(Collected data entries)
☆ ☆ ☆ ☆ ☆ ☆ ☆

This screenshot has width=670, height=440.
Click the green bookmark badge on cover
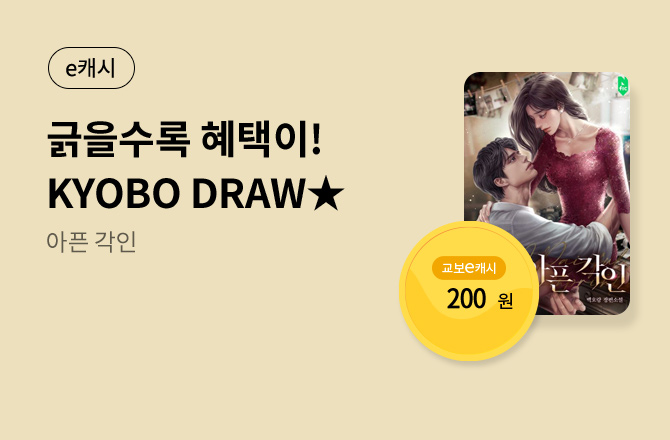623,85
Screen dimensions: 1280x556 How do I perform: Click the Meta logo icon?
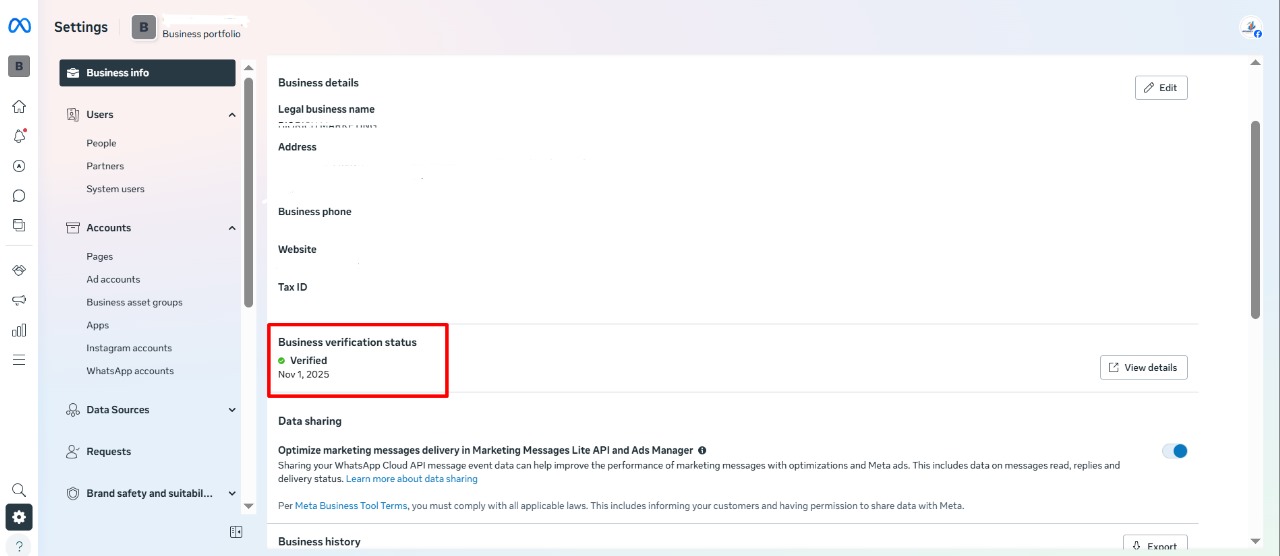(19, 27)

☆ ☆ ☆ ☆ ☆ ☆ ☆

**Exercise requirements**
Could you copy every record exactly, without the pictures?

**Answer for this exercise**
This screenshot has width=670, height=440.
Click the green bookmark badge on cover
623,85
Screen dimensions: 1280x556 How do I perform: Click the Meta logo icon?
(19, 27)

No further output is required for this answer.